:: Supplied information ::
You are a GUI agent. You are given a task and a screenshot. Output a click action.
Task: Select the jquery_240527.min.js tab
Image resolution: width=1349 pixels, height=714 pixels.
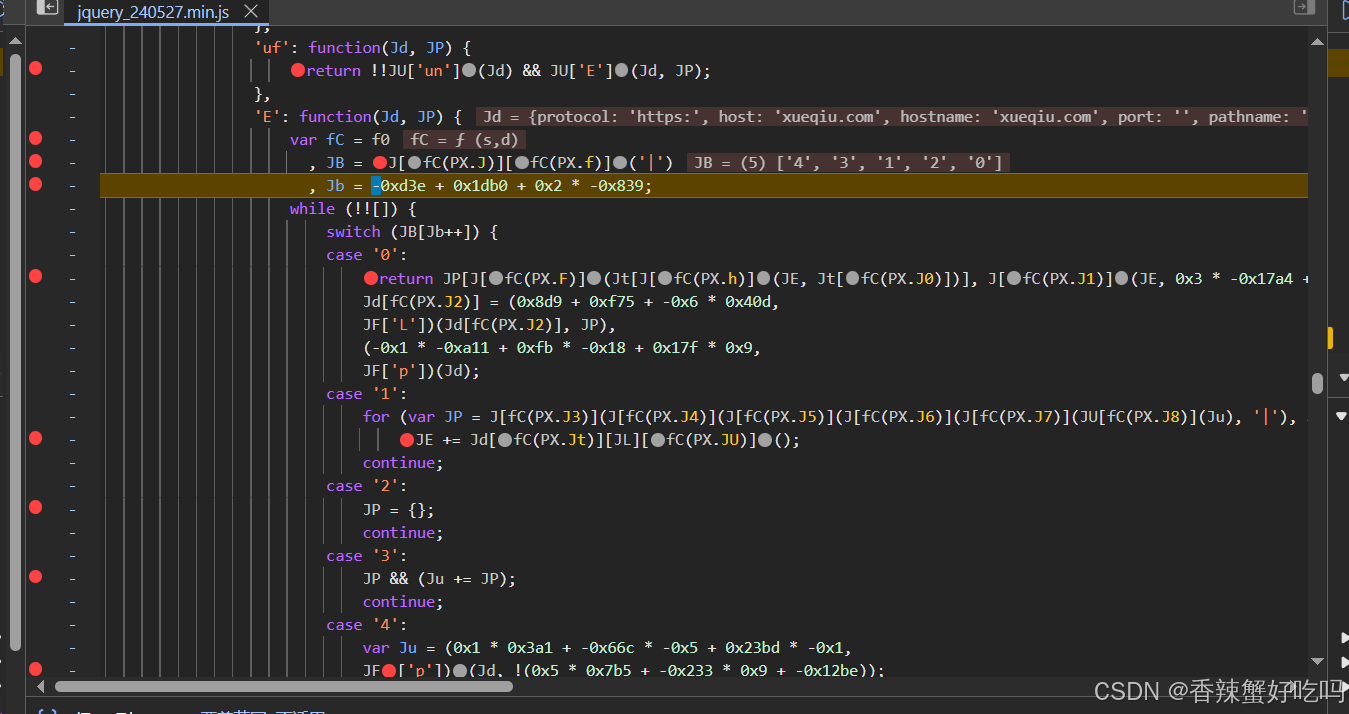(x=150, y=14)
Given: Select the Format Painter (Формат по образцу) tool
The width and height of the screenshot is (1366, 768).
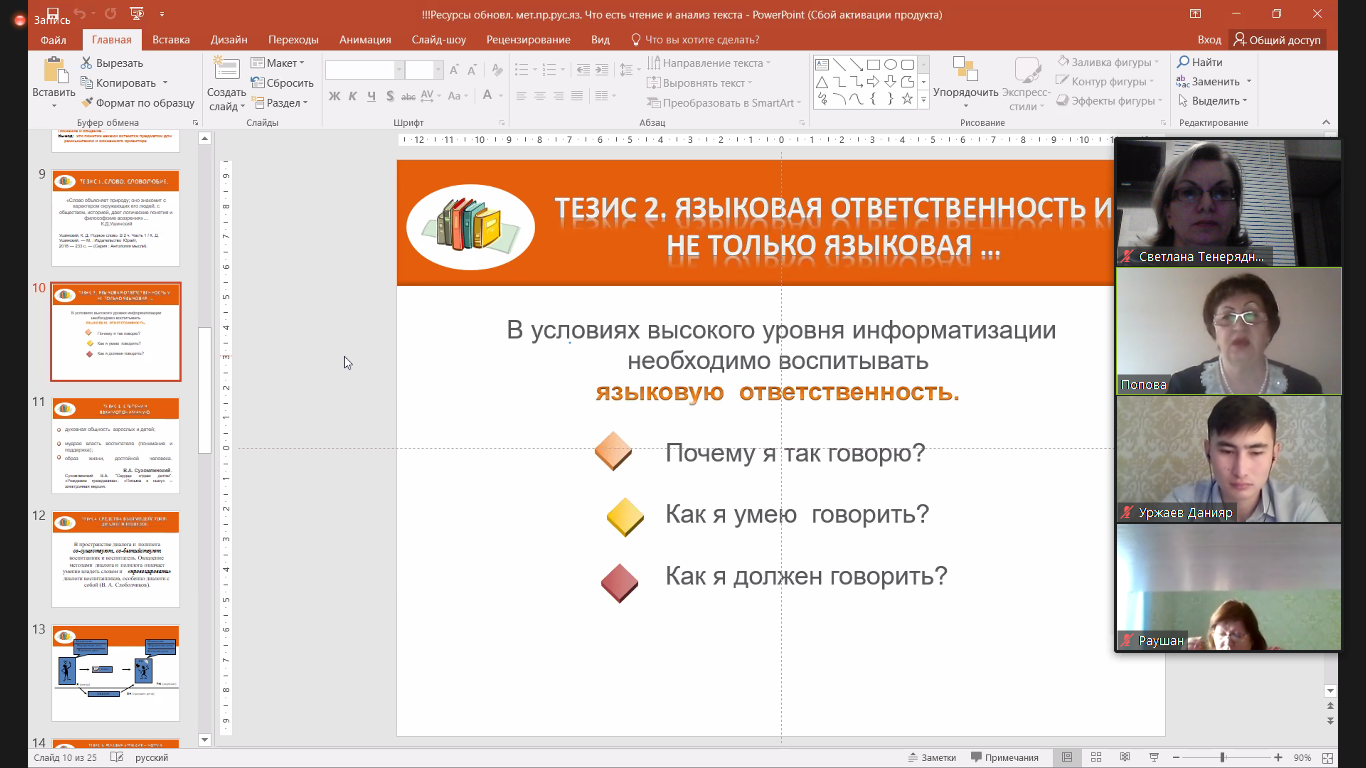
:::
§ Problem details
Return only the lines from the one containing "Task: Select the jquery_240527.min.js tab" through the last line of the entries above, exactly as written and without pictures.

§ Task result
Task: Select the jquery_240527.min.js tab
Image resolution: width=1349 pixels, height=714 pixels.
(x=150, y=14)
Given: Select the Format Painter (Формат по образцу) tool
The width and height of the screenshot is (1366, 768).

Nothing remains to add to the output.